Azlan Zainal

Personal information
- Full name: Ahmad Azlan bin Zainal
- Date of birth: 16 April 1986 (age 40)
- Place of birth: Kuala Lumpur, Malaysia
- Height: 1.79 m (5 ft 10+1⁄2 in)
- Position: Defender

Team information
- Current team: Kelana United
- Number: 3

Youth career
- 2004: Perak U-19

Senior career*
- Years: Team / Apps / (Gls)
- 2004–2008: Perak / 27 / (0)
- 2008–2010: Kelantan
- 2010–2011: Kuala Lumpur / 9 / (0)
- 2011–2013: PKNS FC
- 2013–2015: Terengganu
- 2016: Kuala Lumpur / 20 / (0)
- 2017: Sabah / 2 / (0)
- 2018: Hanelang / 5 / (0)
- 2019: Ultimate
- 2019–: Kingstown Klang

International career^{‡}
- 2004: Malaysia U-20 / 4 / (1)
- 2006: Malaysia / 2 / (0)

= Ahmad Azlan Zainal =

Malaysian footballer

Ahmad Azlan bin Zainal (born 16 April 1986) is a Malaysian footballer who plays for Kingstown Klang FC as a defender. He was also a member of Malaysia's national team.

Born and grew up in Kuala Lumpur Azlan spend his teenage years in Bukit Jalil Sports School, Azlan later played for Perak President Team. Before being promoted onto Perak senior side.

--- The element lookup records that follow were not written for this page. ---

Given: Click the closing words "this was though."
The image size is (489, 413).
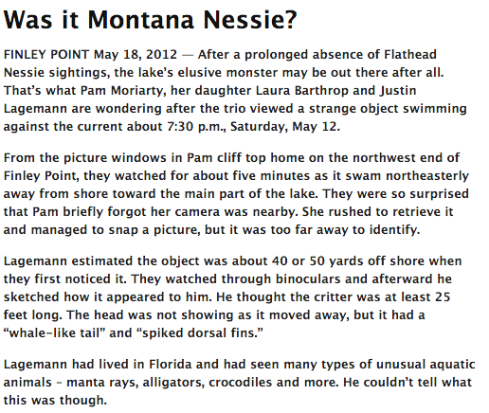Looking at the screenshot, I should coord(55,401).
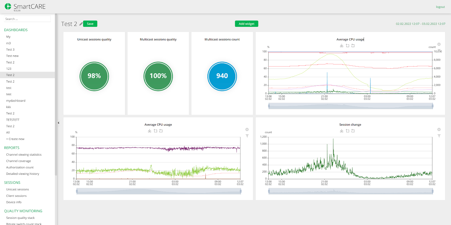
Task: Collapse the left sidebar with the arrow
Action: point(59,123)
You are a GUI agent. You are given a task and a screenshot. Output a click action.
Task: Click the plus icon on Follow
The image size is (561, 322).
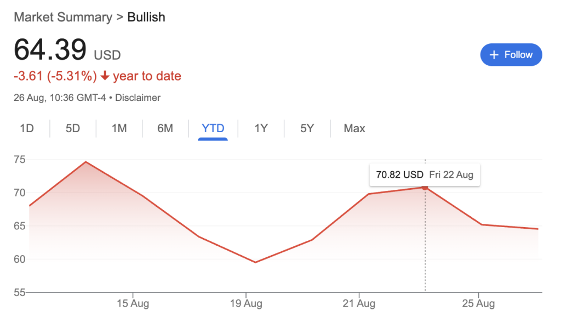click(x=494, y=55)
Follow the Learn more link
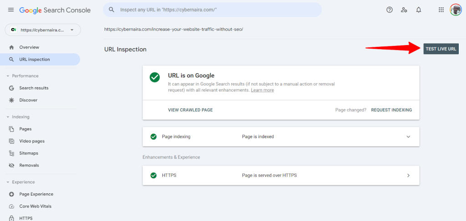466x221 pixels. [x=262, y=90]
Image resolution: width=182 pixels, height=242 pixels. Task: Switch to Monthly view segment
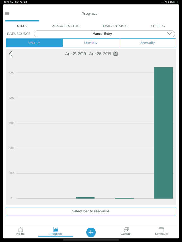[x=91, y=43]
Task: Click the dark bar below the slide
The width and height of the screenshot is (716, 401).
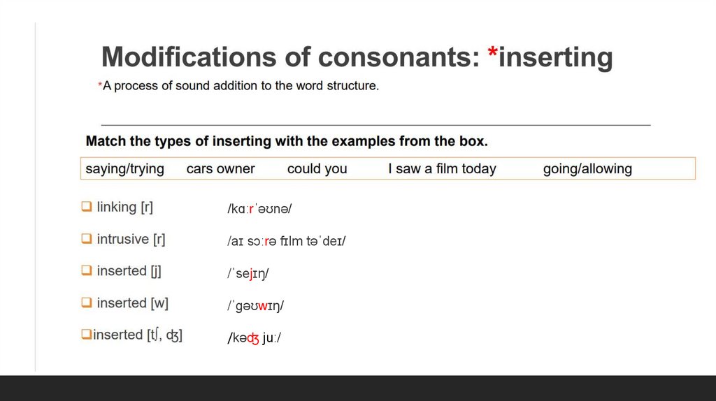Action: coord(358,388)
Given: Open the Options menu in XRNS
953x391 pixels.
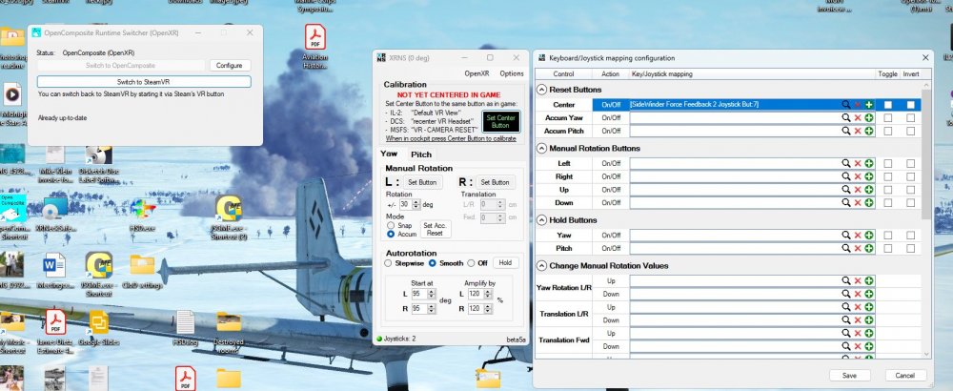Looking at the screenshot, I should tap(512, 73).
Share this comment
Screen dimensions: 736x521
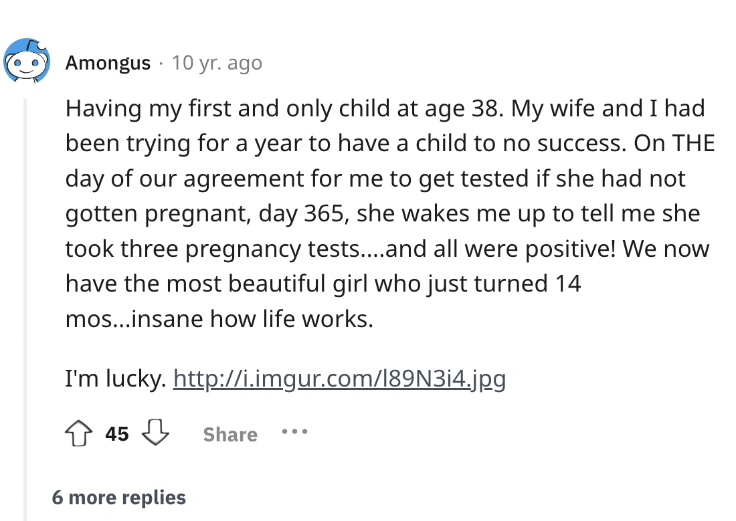[229, 435]

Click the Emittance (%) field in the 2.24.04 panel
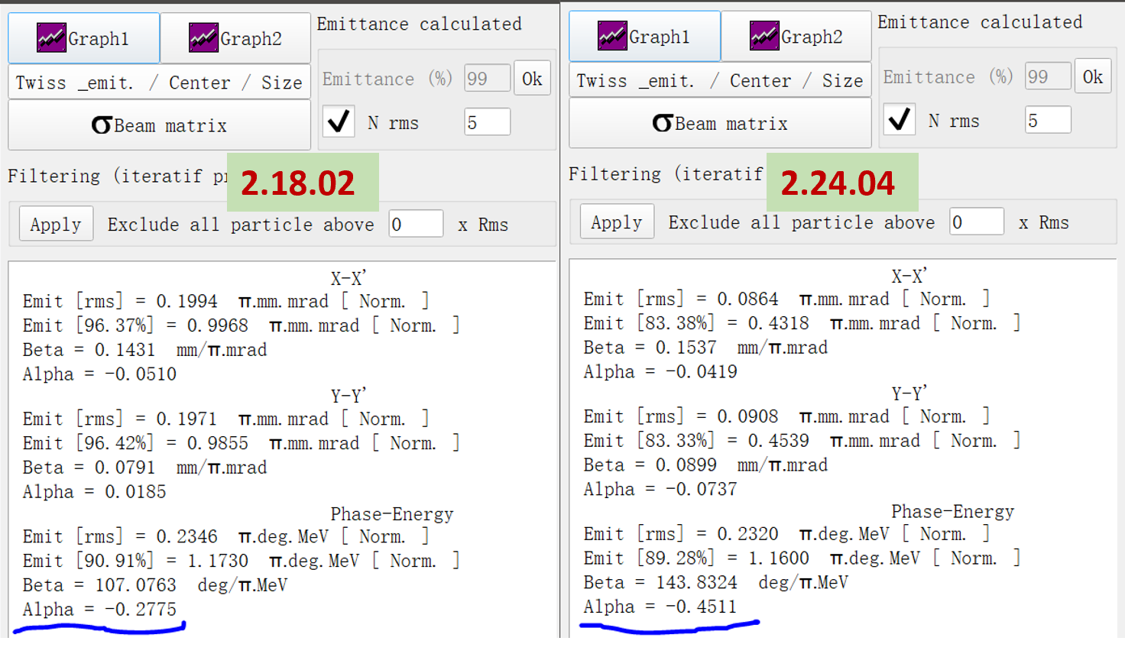(1048, 76)
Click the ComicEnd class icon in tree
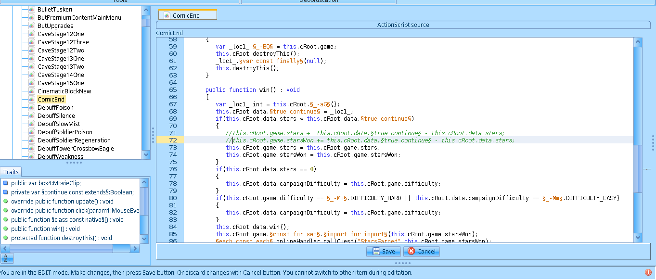 (31, 100)
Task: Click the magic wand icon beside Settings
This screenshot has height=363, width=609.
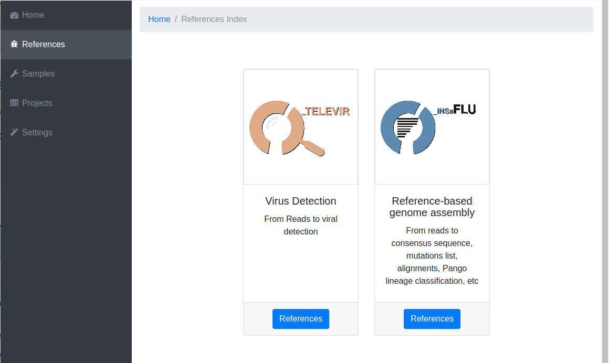Action: pyautogui.click(x=14, y=132)
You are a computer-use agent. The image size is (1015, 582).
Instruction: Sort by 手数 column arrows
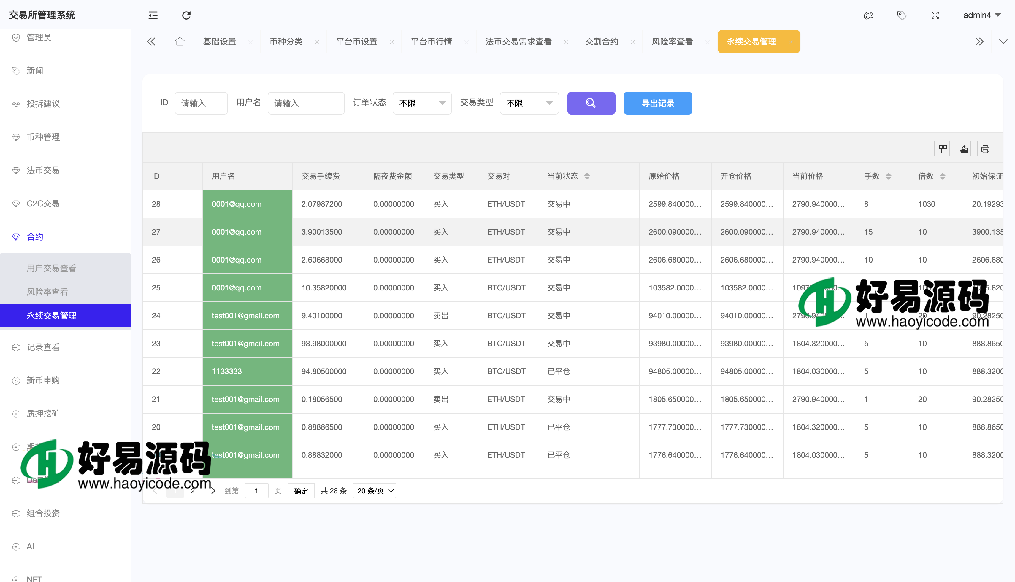888,176
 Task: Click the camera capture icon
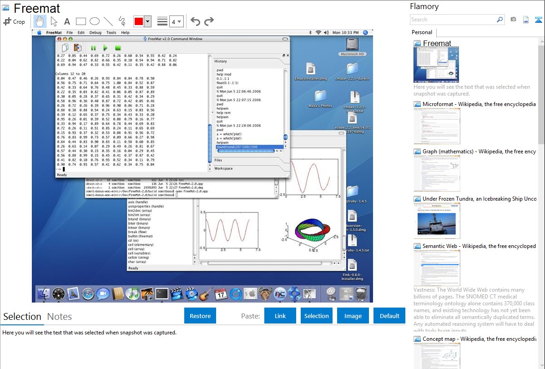513,20
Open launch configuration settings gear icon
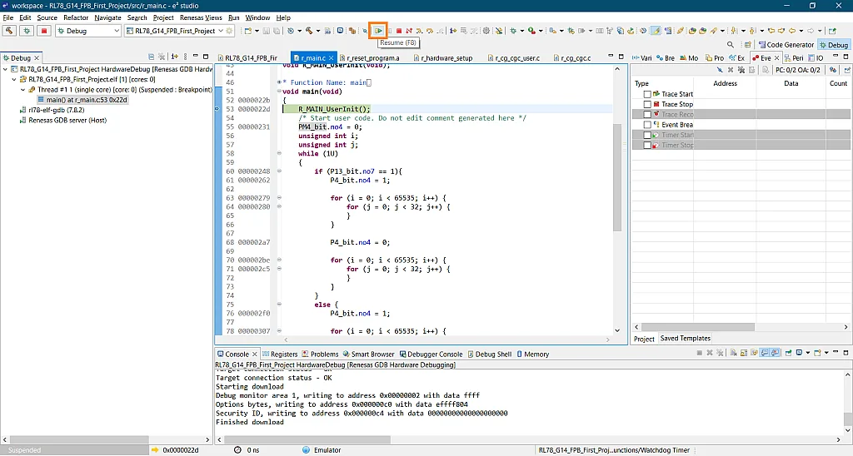Screen dimensions: 853x456 click(231, 31)
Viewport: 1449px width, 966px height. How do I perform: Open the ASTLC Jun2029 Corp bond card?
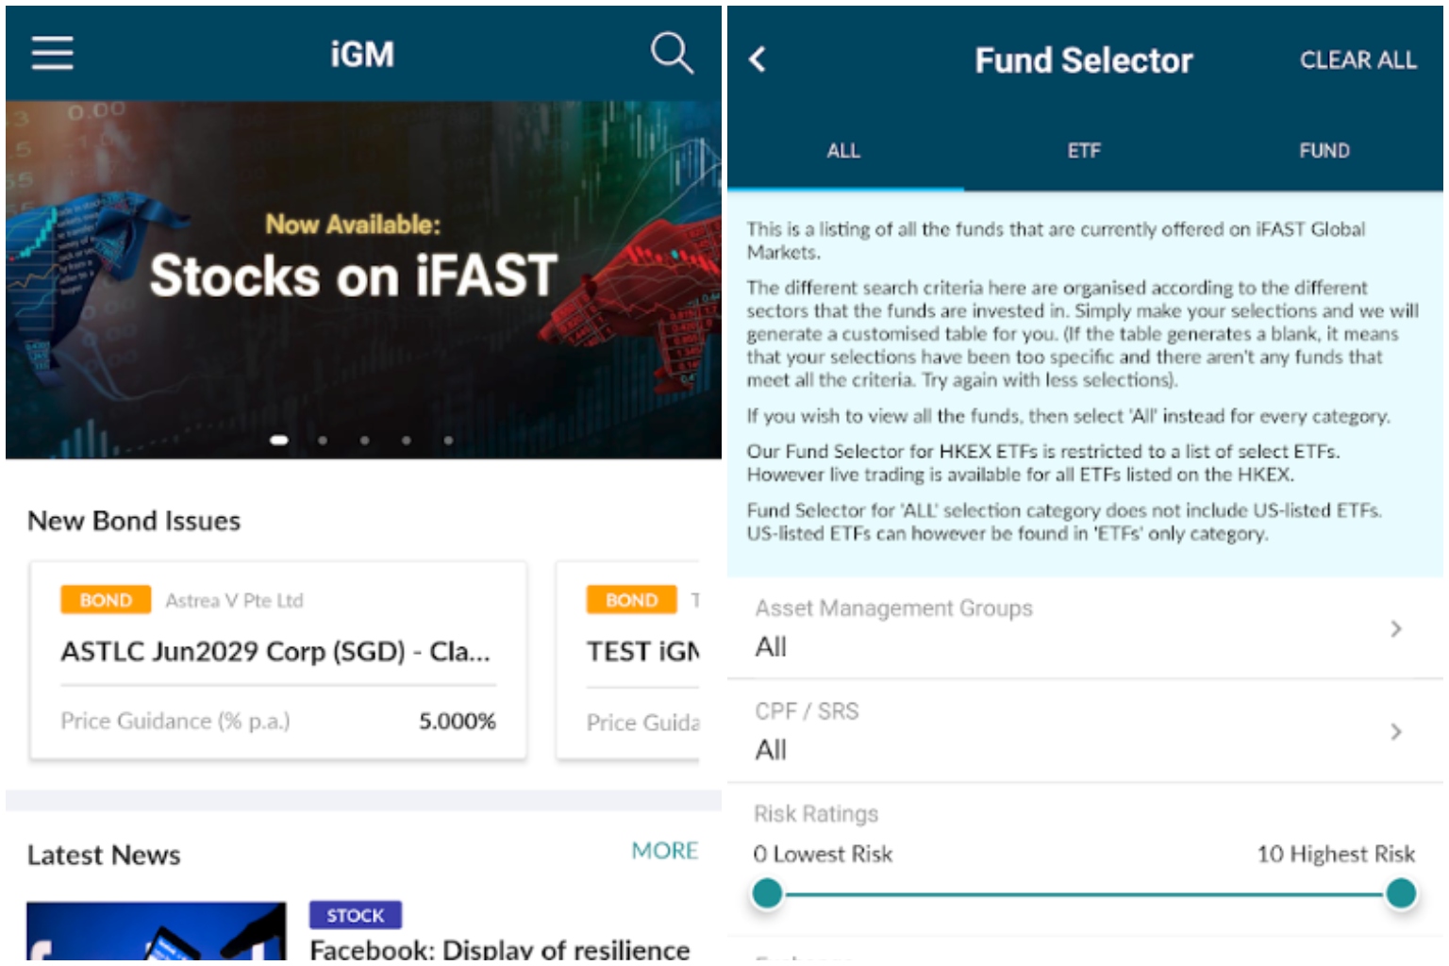pos(277,652)
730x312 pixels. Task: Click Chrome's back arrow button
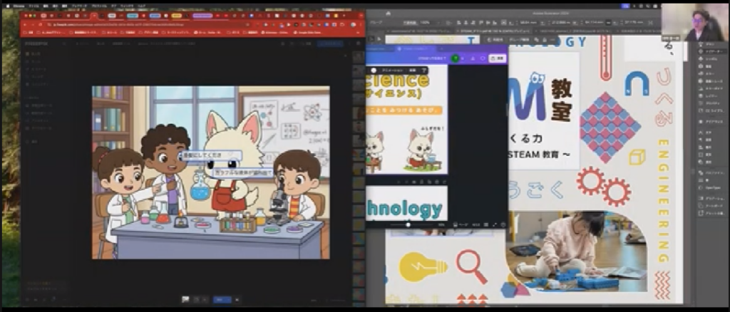pos(26,24)
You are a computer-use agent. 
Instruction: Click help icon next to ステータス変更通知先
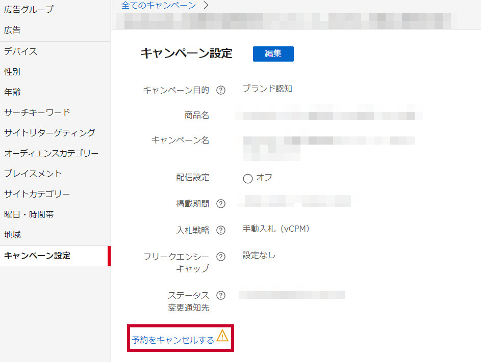click(221, 295)
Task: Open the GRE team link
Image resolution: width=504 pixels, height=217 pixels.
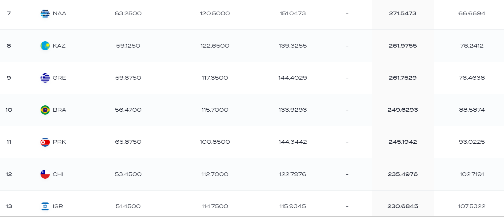Action: tap(59, 78)
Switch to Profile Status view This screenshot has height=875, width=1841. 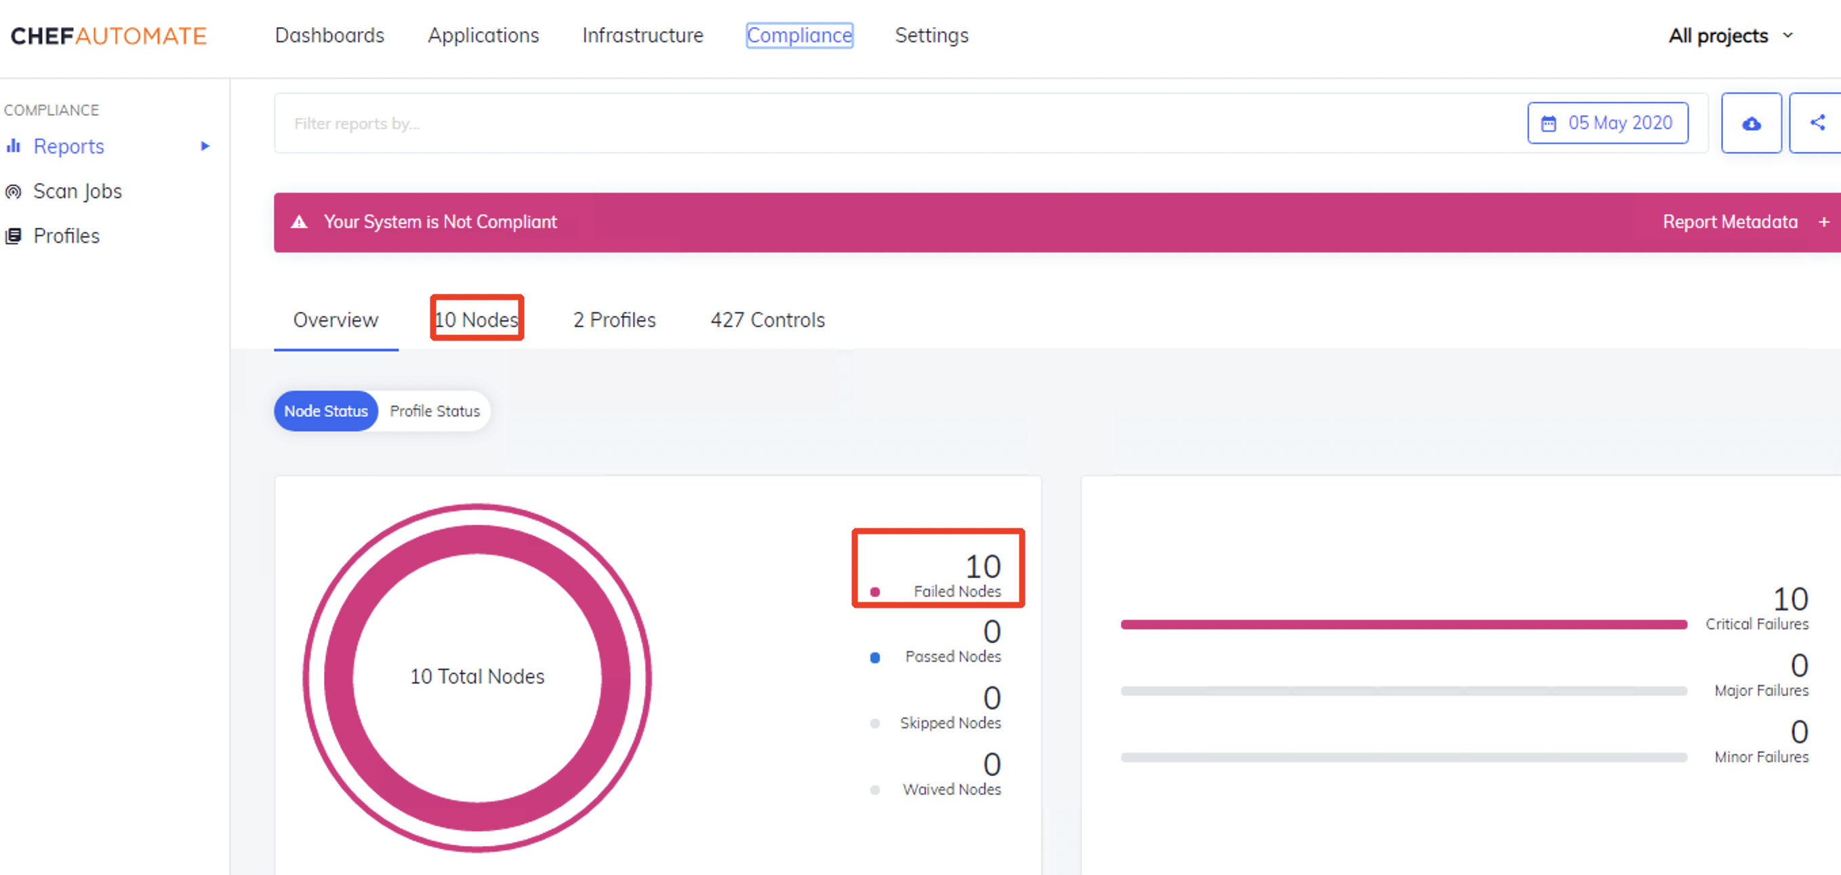(435, 411)
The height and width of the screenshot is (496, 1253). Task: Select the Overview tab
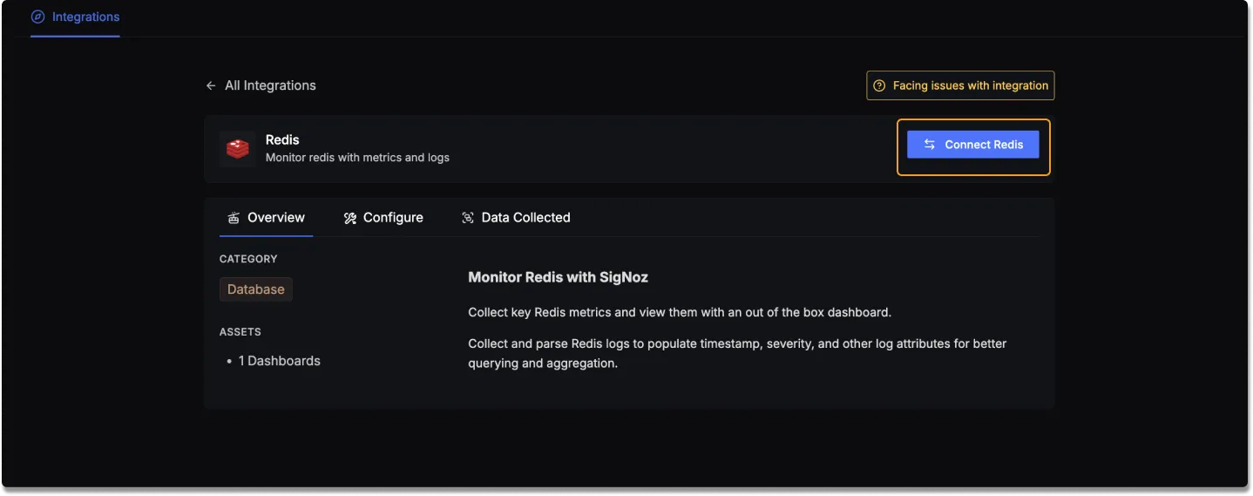(x=266, y=218)
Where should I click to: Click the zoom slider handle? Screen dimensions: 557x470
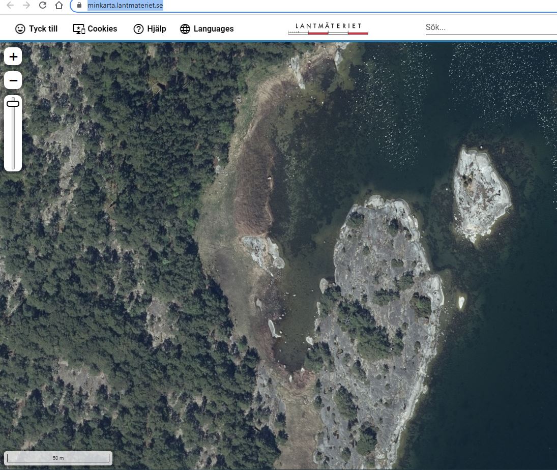[13, 104]
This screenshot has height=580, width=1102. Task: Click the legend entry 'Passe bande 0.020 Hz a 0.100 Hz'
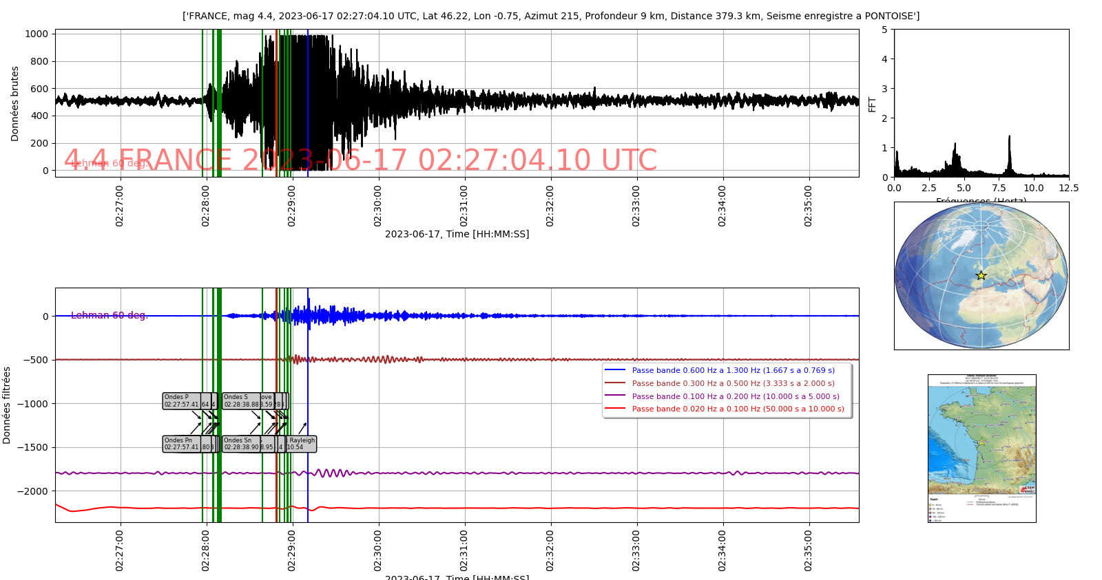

Azlan began his career with Perak as a youth player in 2004. He helped Perak win the FA Cup Final in 2004 against Terengganu FA by 3-0 in Bukit Jalil Stadium. He also brings Perak FA reach the 2007 Malaysia Cup final, which they lost to Kedah FA, 3-0.

He made his senior international debut against New Zealand on 23 February 2006. Serve as captain of Malaysia's Under-20 team at the AFC Youth Championship 2004, where he scored one goal in the tournament. He also turned out for Malaysia's national Under-23 side at the 2006 Doha Asian Games, SEA Games 2006 in Manila, Philippines and was part of Malaysia's Under-23 squad which won the 2007 Merdeka Tournament.

He joined Kelantan FA for the 2009 season which ended prematurely due to a severe injury when he ruptured his anterior cruciate ligaments.

After being released by Kelantan, Azlan was signed by Kuala Lumpur as a free agent halfway through the 2010 season.

He agreed to join PKNS FC for the 2012 Malaysia Super League.

2016 - Azlan signed for his hometown, Kuala Lumpur after so long plying his trade for other team.